* Work request: Return only what lies between the first line of the entries and the line containing "Task: Click the bar chart icon beside Menu", both lines included.

* Records provided:
=======
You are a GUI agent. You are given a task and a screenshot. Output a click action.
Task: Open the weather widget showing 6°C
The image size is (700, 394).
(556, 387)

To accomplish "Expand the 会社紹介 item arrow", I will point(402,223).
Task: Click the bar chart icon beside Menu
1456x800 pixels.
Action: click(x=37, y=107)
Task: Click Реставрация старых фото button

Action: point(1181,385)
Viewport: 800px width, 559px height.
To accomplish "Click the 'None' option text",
=======
* Response to this exercise:
You are a GUI agent. You are given a task and a screenshot. Output a click action.
Task: Open the weather widget showing 6°C
The image size is (700, 394).
(556, 387)

To accomplish "Expand the 会社紹介 item arrow", I will point(402,223).
Task: Click the bar chart icon beside Menu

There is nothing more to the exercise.